Эмиль, или О воспитании, кн. V (1762)
Тема неизбежной смерти всегда присутствует в любви двух подростков. У первой любви может быть только трагический конец. Данте: Паоло и Франческа; Шекспир: Ромео и Джульетта.
Эта романтическая линия доходит до Поля и Виргинии. Любовь невозможна. Такая, какая есть, она должна умереть, она не сможет преобразоваться в новую жизнь. Юношеская любовь наталкивается на запреты. Шатобриан в образе Рене поднимает и кровосмесительную тему
[10].
Драма «Пелеас и Мелисанда» (Метерлинк) противопоставляет «взрослую» любовь любви подростков. Двое детей не должны любить друг друга, им мешают родственные отношения. Голо двадцать шесть лет. Его младшему брату Пелеасу пятнадцать, а девушке, которую приютил Голо, шестнадцать лет. Пелеас – девственник. Он восхищается Голо и Мелисандой, поскольку она жена его старшего брата. Он отдает ей те чувства, которые открывает в себе благодаря любви, испытываемой им по отношению к той, которая заменила ему мать. Для Мелисанды же Голо – символический отец. Великий жрец запрещает двум юным существам быть вместе, потому что он один хочет стать предметом их поклонения. Эта постромантическая тема актуальна и сегодня, в аспекте власти, данной взрослому над юностью, это мистическое обладание подростками, которым пользуется глава общины или группы, даже «банды».

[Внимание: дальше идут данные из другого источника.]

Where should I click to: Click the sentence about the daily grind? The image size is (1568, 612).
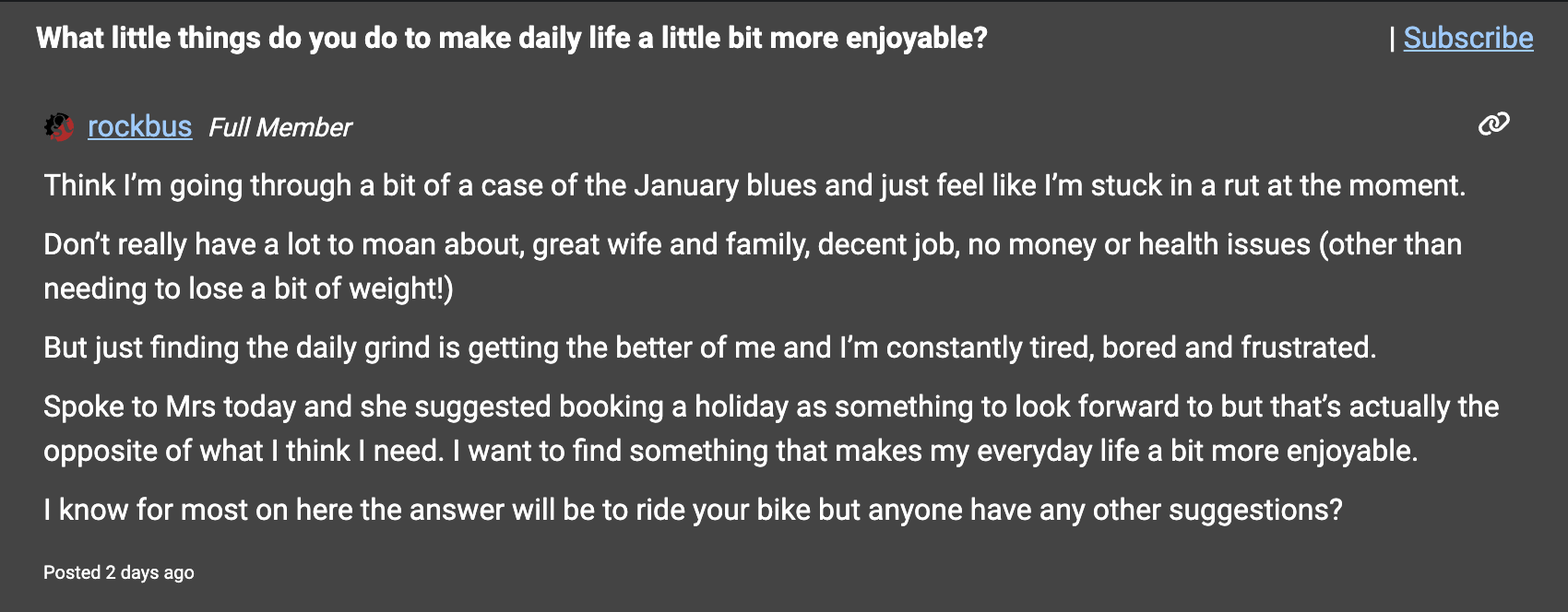709,347
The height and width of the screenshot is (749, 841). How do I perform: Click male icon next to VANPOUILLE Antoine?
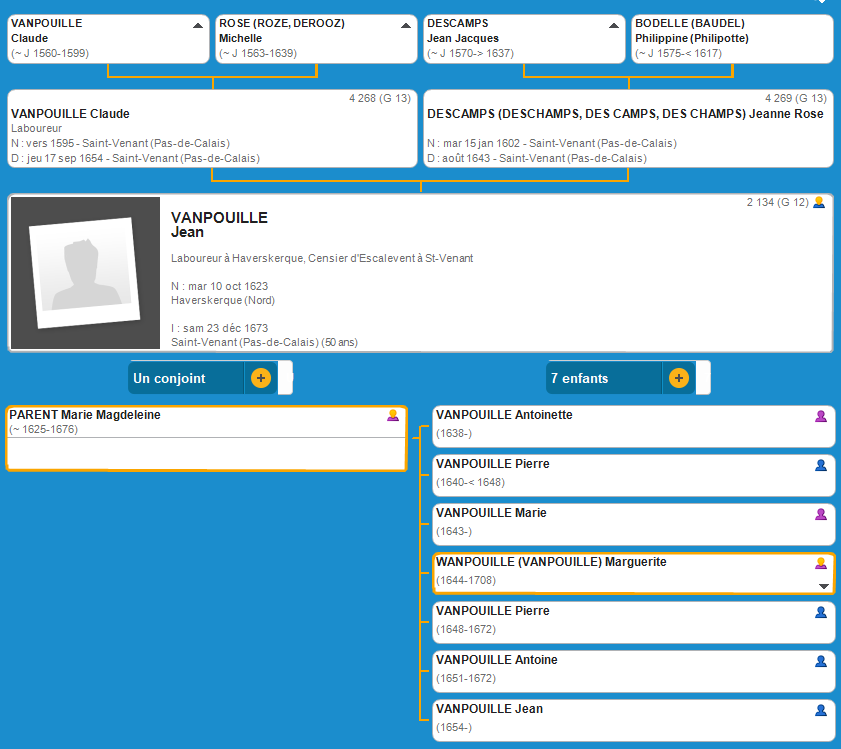(821, 661)
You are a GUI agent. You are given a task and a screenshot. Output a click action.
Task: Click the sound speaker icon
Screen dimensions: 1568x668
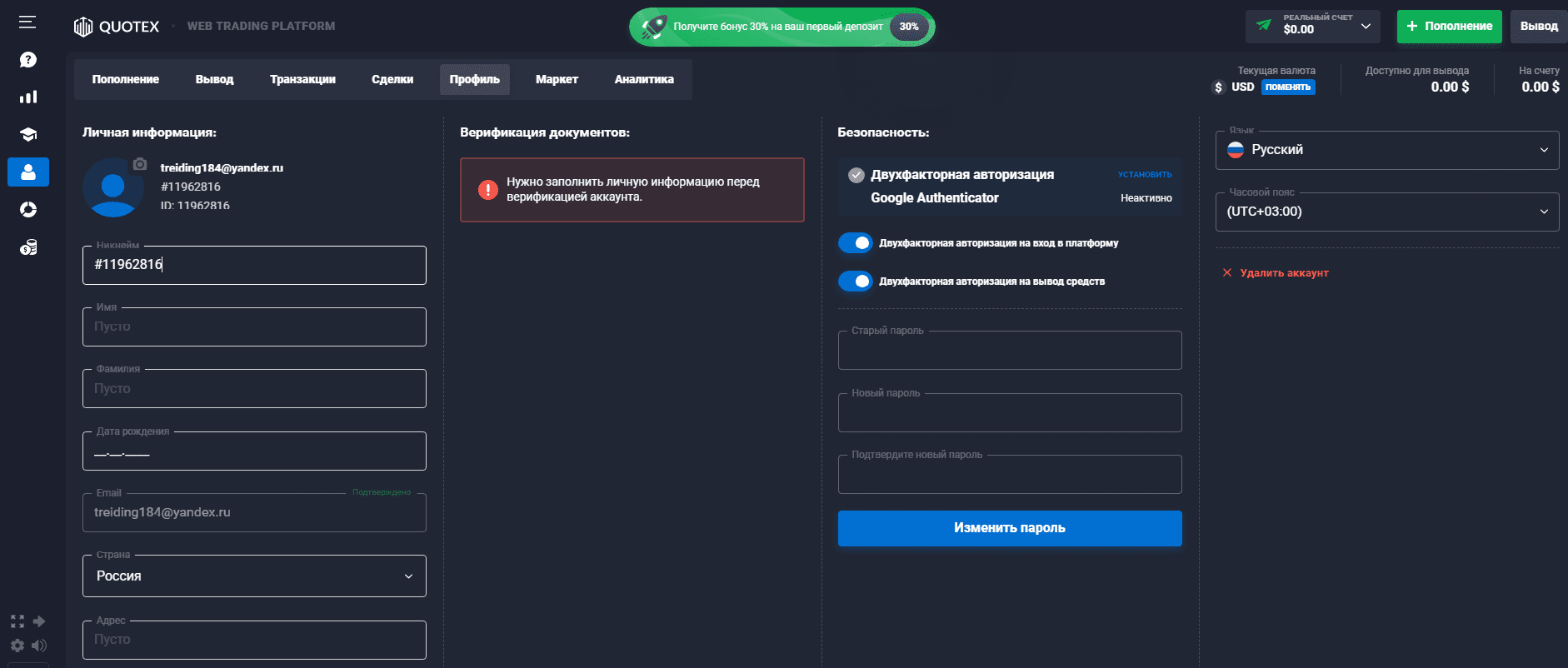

И только Флобер в своей гениальной новелле «Сентябрь», незаслуженно почти забытой, которая написана в форме исповеди, сумел найти слова для выражения одиночества и любовного томления юного влюбленного, которому не обрести утешения в природе – созерцание ее только усугубляет его страдания. Руссо в своих «Прогулках одинокого мечтателя» – это взрослый, вспоминающий детство, но нужно прислушаться к Флоберу, чтобы почувствовать первый лиризм отрочества.
Немецкая литература XVIII века уделяла большое внимание подросткам, продолжая старую традицию воспитательного романа, романа-инициации, романа-обучения.